- **Work order**
Where does the word "click" occur in the material? Copy each line that has it.
== == ==
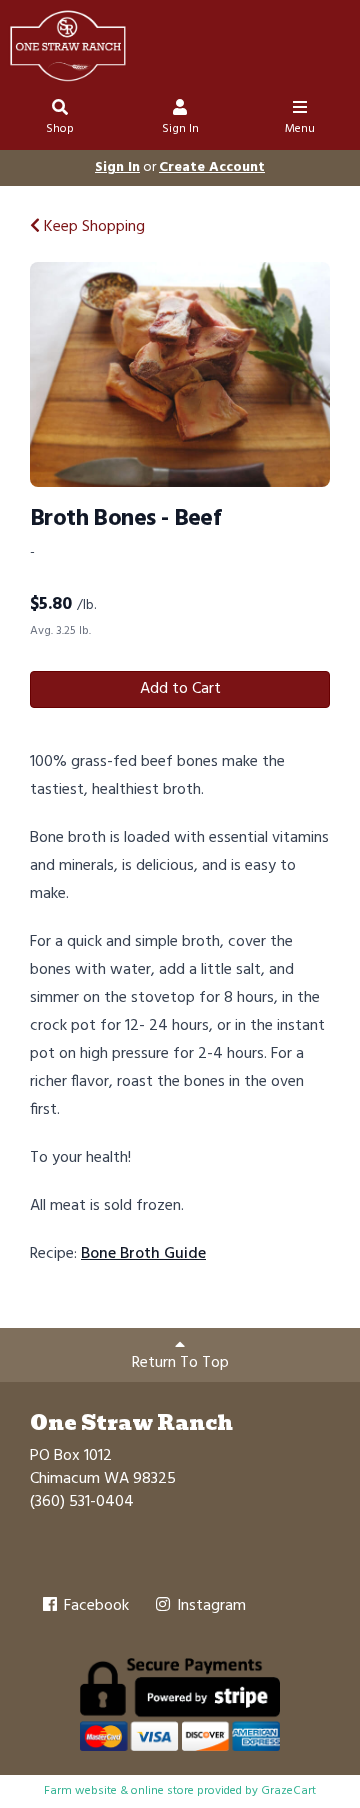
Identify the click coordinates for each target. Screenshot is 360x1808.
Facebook (94, 1606)
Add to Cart (180, 689)
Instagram (209, 1606)
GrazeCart (288, 1791)
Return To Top (180, 1363)
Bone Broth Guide (143, 1254)
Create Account (212, 167)
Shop (60, 129)
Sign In (180, 129)
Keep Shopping (92, 227)
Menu (300, 129)
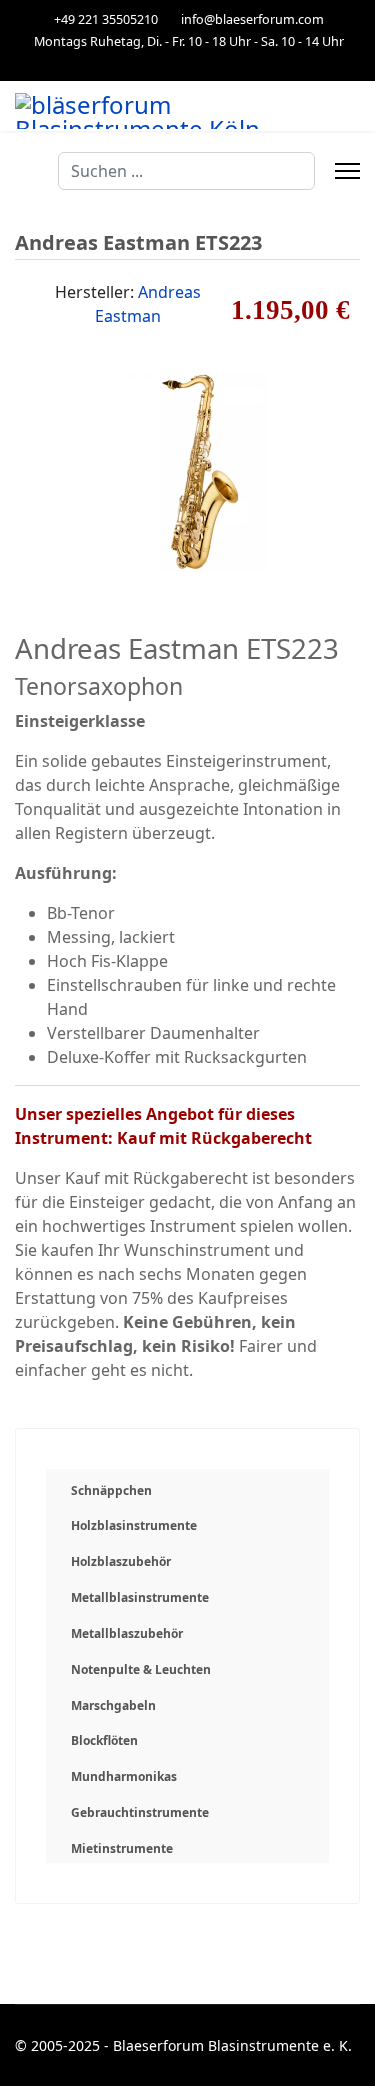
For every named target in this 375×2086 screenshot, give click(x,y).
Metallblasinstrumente (140, 1597)
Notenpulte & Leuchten (141, 1669)
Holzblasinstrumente (134, 1525)
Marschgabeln (113, 1705)
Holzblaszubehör (121, 1561)
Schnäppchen (111, 1490)
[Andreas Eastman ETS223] (188, 470)
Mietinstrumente (122, 1848)
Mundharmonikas (124, 1776)
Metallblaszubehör (127, 1633)
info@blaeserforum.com (252, 19)
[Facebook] (187, 62)
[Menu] (347, 171)
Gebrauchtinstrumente (140, 1812)
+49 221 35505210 (106, 19)
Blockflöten (104, 1740)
== == ==
- **Reply to the exercise**
Identify the click coordinates for each target. Screenshot is 360x1808.
For every named target in this 375×2086 screenshot, give click(x,y).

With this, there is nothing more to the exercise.